Mardi 17 Février 2015 à 5:00
Propos recueillis par
Kevin Erkeletyan
Après
les attentats en France, après ceux de Copenhague, des voix se font
encore entendre pour remettre en cause la laïcité, appeler à des
accommodements... Jean Glavany, député PS des Hautes-Pyrénées, s'en fait
le défenseur et appelle à une application "stricte" de la loi de 1905 :
"Il faut le faire avec plus de rigueur qu’on ne l’a jamais fait et
donner à l’école publique, laïque et obligatoire tous les moyens qu’elle
n’a pas, y compris vis-à-vis de la concurrence déloyale d’écoles
religieuses".
J.E.E/SIPA
Marianne : Un
peu plus d'un mois après les attentats en France, quelques jours après
ceux de Copenhague, il en est encore pour remettre en cause la laïcité,
appeler à des accommodements. Vous êtes de ceux qui, au contraire,
considèrent que la laïcité est plus nécessaire que jamais.
Jean Glavany : La
laïcité est une règle de vie en commun pour respecter nos différences
et, en même temps, apprendre à les dépasser pour construire ce qui est
en commun. Les tensions et les violences insupportables que traversent
nos sociétés aujourd’hui sont, notamment, le fruit d’attaques
intégristes et fondamentalistes contre ce vivre-ensemble et ces valeurs.

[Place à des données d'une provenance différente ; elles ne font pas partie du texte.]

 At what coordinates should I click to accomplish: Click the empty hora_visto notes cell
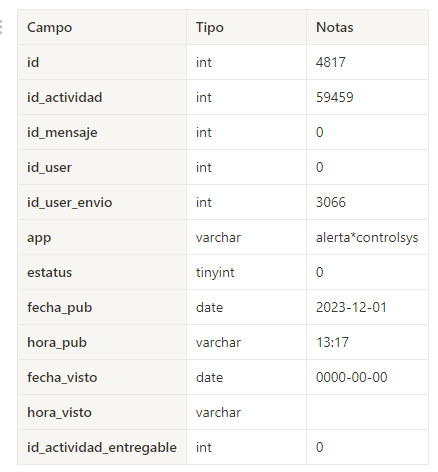(367, 412)
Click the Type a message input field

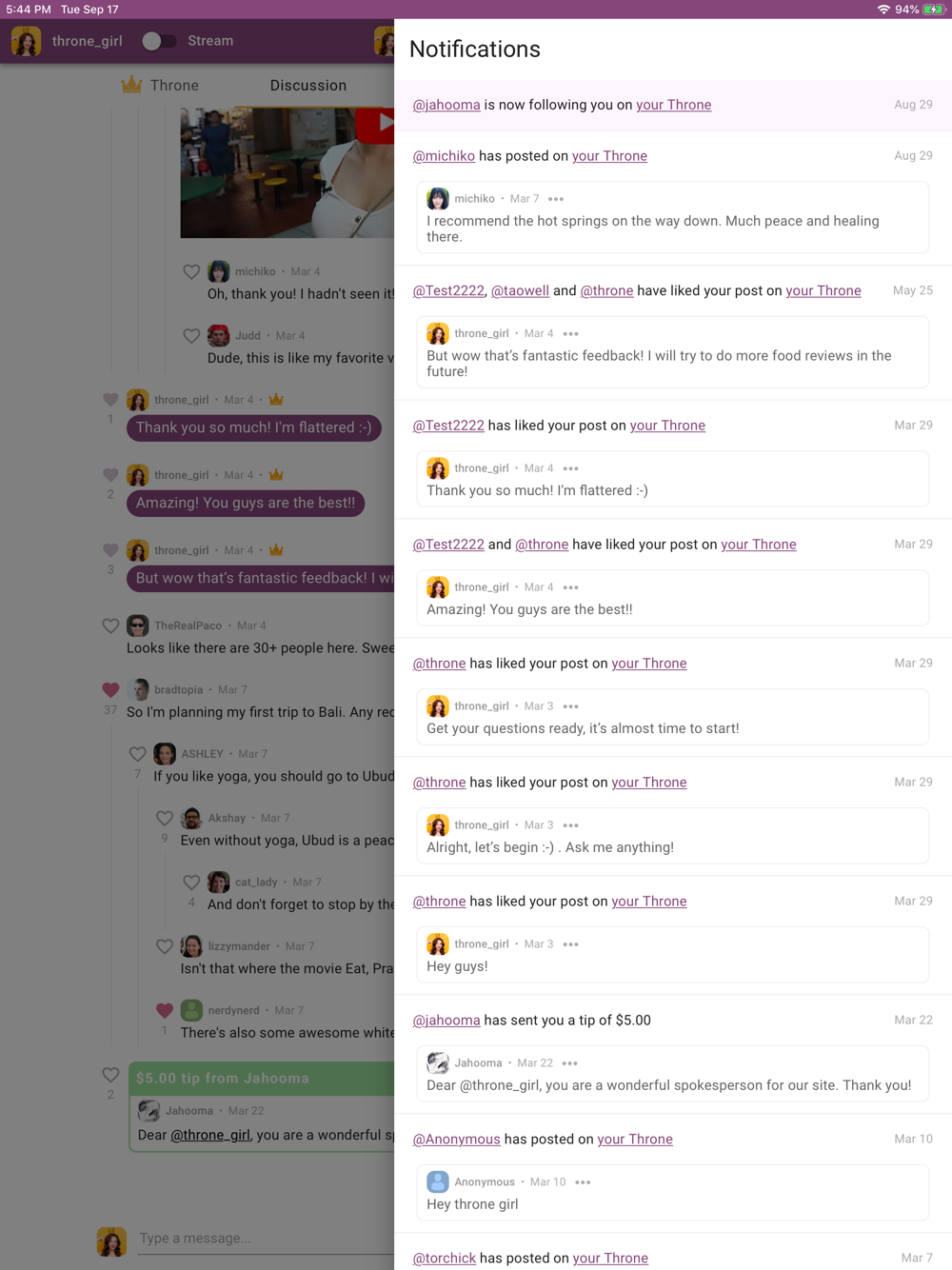[266, 1239]
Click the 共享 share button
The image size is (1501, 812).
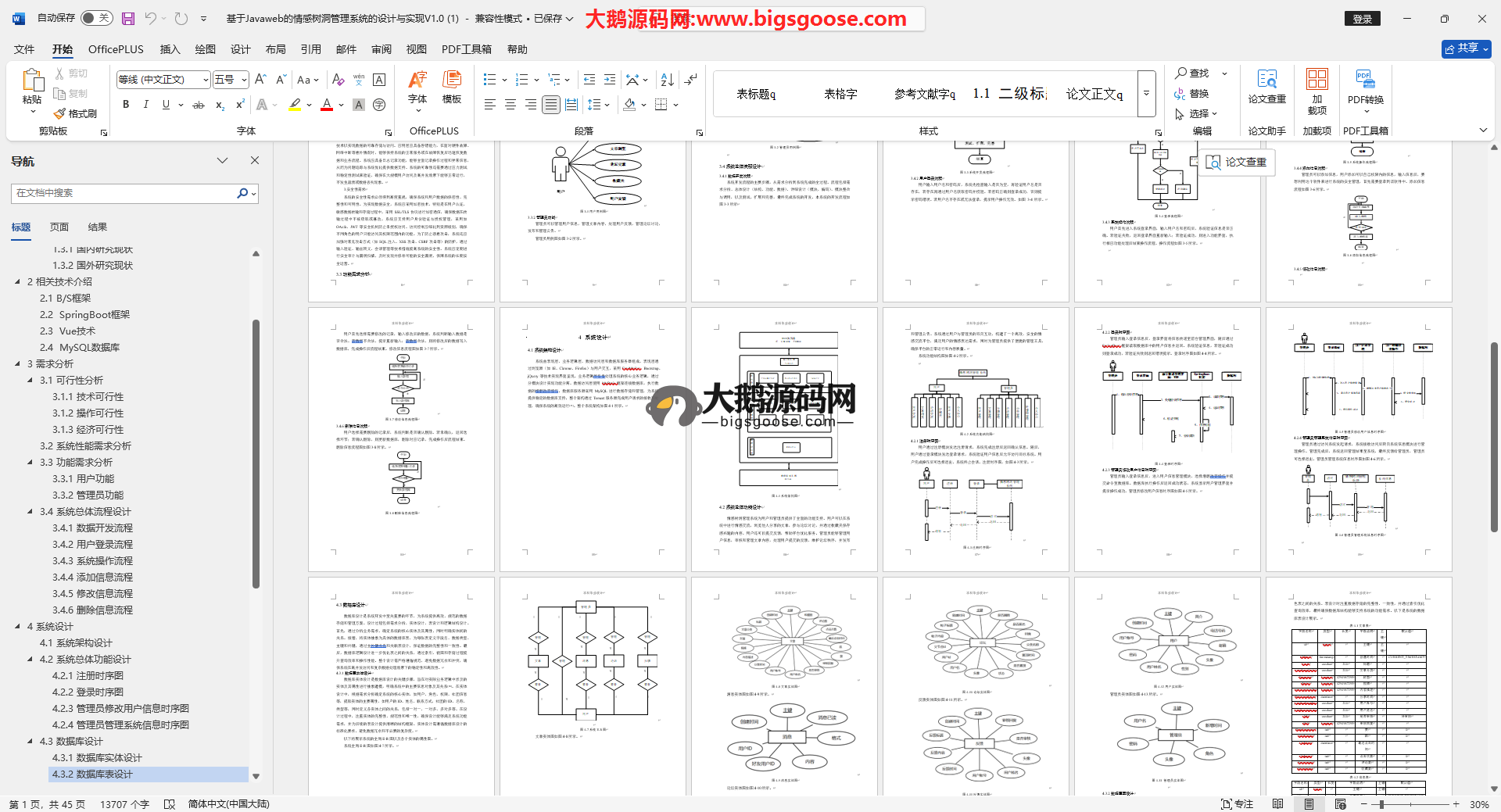[x=1466, y=48]
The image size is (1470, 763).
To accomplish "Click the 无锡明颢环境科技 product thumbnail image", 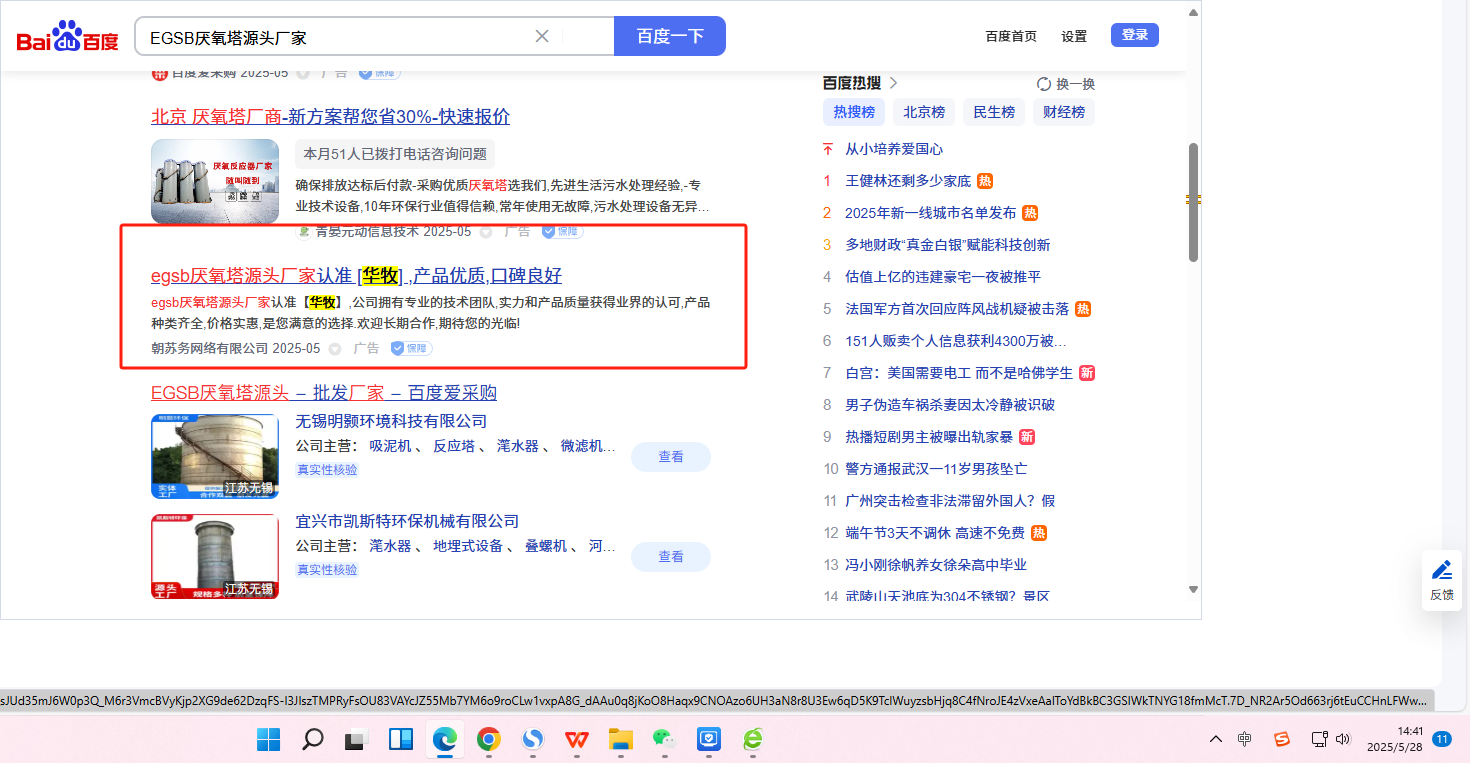I will pyautogui.click(x=215, y=456).
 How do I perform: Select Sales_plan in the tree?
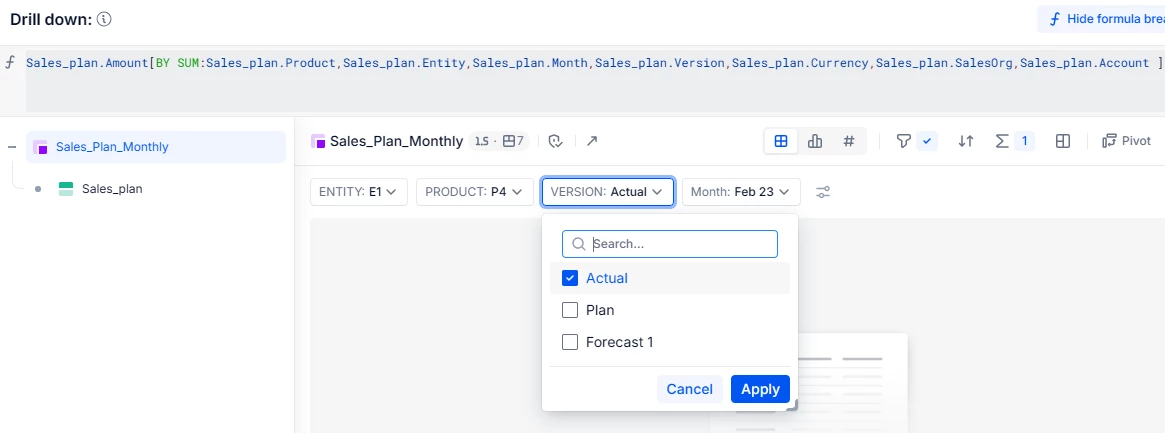coord(111,188)
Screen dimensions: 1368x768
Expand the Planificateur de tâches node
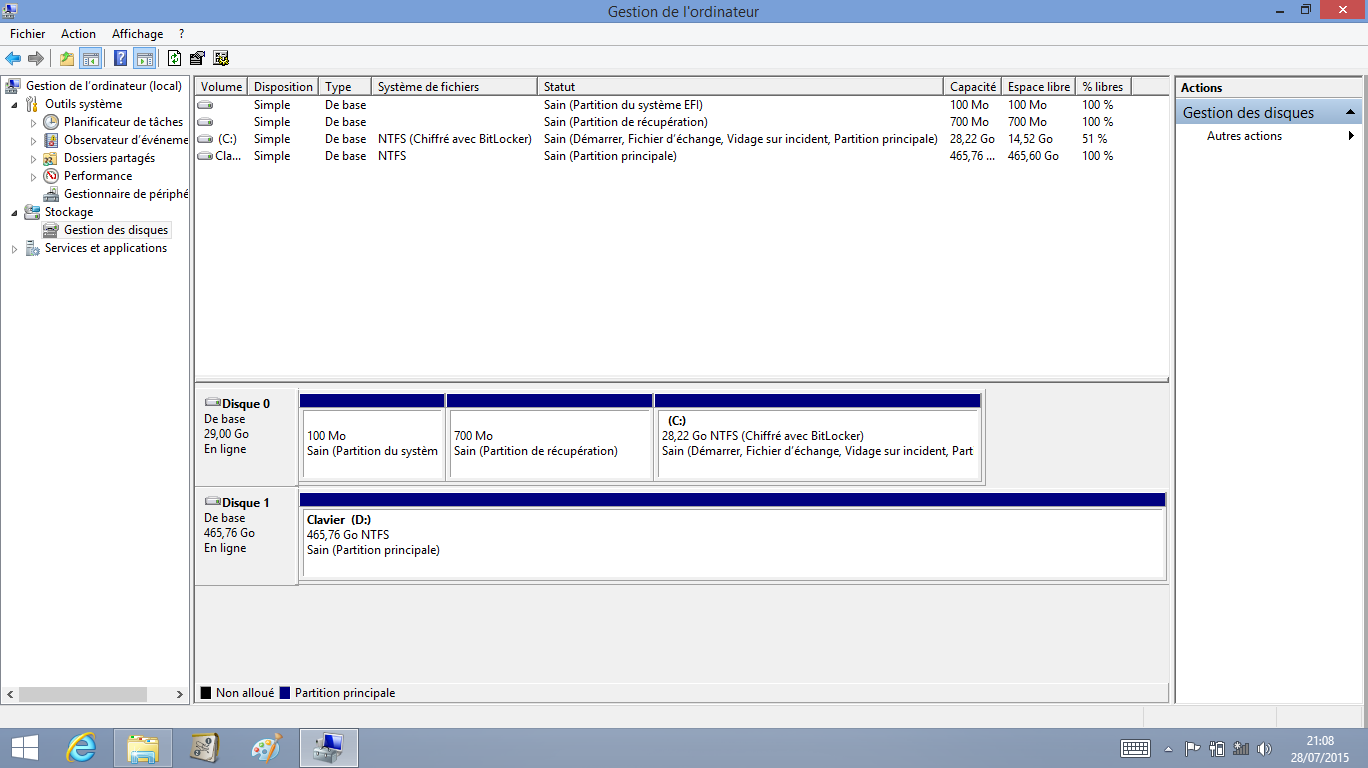[33, 123]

Face à ces attaques, notre devoir est de défendre ces valeurs, au
premier rang desquelles il y a la laïcité.
Des
responsables politiques de gauche expliquent que des discours
prétendument « stigmatisants » vis-à-vis de certaines communautés
seraient responsables de leur radicalisation, qu’en pensez-vous ?
C’est
une erreur profonde et quasiment criminelle ! On doit pouvoir combattre
les intégristes religieux sans être aussitôt qualifié de
« religiophobe » ou d’islamophobe. Ne pas nommer les choses c’est
ajouter à la misère du monde, Albert Camus avait raison. Il ne faut pas
prendre nos citoyens pour des imbéciles mais employer les mots justes et
précis quand il le faut. Avec circonspection, en refusant les
amalgames, mais sans se voiler la face. Quand le terrorisme est
islamiste, il faut le dire. C’est une responsabilité écrasante d’une
partie de la gauche que d’avoir attaqué, dénigré, condamné ceux qui
critiquaient les intégristes religieux en les traitant d’islamophobes.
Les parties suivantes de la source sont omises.